Pour finir, nos préaux scolaires sont tristement bétonnés. Le réchauffement climatique présent et à venir demande que nous pensions à offrir de l’ombre, de la fraîcheur et un peu de nature aux écoliers pendant les récréations – à l’exemple de Genève qui arborise à nouveau ses préaux d’écoles. Il semble idéal de profiter de la rénovation du collège de la Veveyse et, dans la foulée, des nombreux bâtiments qui suivront, ainsi que de la construction du nouveau collège.

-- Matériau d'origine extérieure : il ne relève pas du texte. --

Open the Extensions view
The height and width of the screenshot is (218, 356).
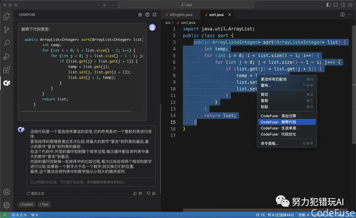[x=7, y=70]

Pour ces multiples raisons, nous demandons à la municipalité d’envisager :

  • l’installation de jardins urbains dans les préaux de chaque école, garderie et unité d’accueil parascolaire ou à proximité immédiate et autant que possible en pleine terre ;
  • de prévoir la plantation d’arbres fruitiers (essences parmi les plus mellifères et donc qui favorisent la biodiversité) dans les cours d’école;
  • de profiter de l’expertise et des ressources du service des Parcs et Jardins et de l’Agenda 21 pour la réalisation de ces jardins et l’accompagnement des élèves dans la culture et la récolte de cette production « agro urbaine » en appui aux enseignants. Il semble essentiel que les services communaux soient dorénavant engagés pleinement dans ces projets afin d’assurer l’efficacité et la pérennité de ces projets. Un ou plusieurs jardiniers de la ville, maîtrisant l’art de jardiner et ayant plaisir à transmettre leurs savoirs, devraient être détachés par leur direction pour de telles tâches à un taux de travail qui varie selon la saison et les besoins ;
  • d’impliquer le tissu associatif veveysan et d’assurer la coordination avec ces associations mais aussi avec la Direction de la jeunesse, de l’éducation, de la famille et des sports pour élaborer un accompagnement des personnes impliqués dans ces projets sous forme d’ateliers de permaculture, de conseils spécifiques, d’actions de sensibilisation aux enjeux environnementaux et de santé, notamment;
  • de profiter de l’engagement d’une cheffe de projet par la Direction des affaires sociales, du logement et de l’intégration chargée d’étudier les besoins des personnes âgées afin d’évaluer les ressources et le potentiel d’implication dans ce projet de nos concitoyennes et concitoyens retraité-es, créant ainsi la possibilité de liens intergénérationnels ;
  • d’établir un échéancier pour la mise en œuvre de ces mesures

Nous avons approuvé dans notre grande majorité au dernier conseil l’obligation de nous pencher sur les enjeux écologiques et la nécessité d’agir rapidement. Le présent postulât vous propose de concrétiser dès maintenant cet engagement en y associant un projet de promotion de la santé pour les enfants de notre ville, mais aussi d’intégration intergénérationnelle. Nous proposons de transmettre ce postulât directement à la municipalité.